◆ What the task asks
Repeat exactly the lines of the entries below from the one with "Select the 12 окт., вс date tab" through the one with "Switch to the", both ends included, and nothing else.

*** Opening of Supplied records ***

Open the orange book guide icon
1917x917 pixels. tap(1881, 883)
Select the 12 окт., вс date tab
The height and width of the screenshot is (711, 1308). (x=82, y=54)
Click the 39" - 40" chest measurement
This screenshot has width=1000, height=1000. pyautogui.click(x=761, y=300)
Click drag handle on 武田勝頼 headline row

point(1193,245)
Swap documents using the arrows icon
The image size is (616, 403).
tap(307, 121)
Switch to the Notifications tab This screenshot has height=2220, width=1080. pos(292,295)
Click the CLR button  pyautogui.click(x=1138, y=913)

*** Close of Supplied records ***

◆ Task result
Select the 12 окт., вс date tab
The height and width of the screenshot is (711, 1308). (x=82, y=54)
Click the 39" - 40" chest measurement
This screenshot has width=1000, height=1000. pyautogui.click(x=761, y=300)
Click drag handle on 武田勝頼 headline row

point(1193,245)
Swap documents using the arrows icon
The image size is (616, 403).
tap(307, 121)
Switch to the Notifications tab This screenshot has height=2220, width=1080. pos(292,295)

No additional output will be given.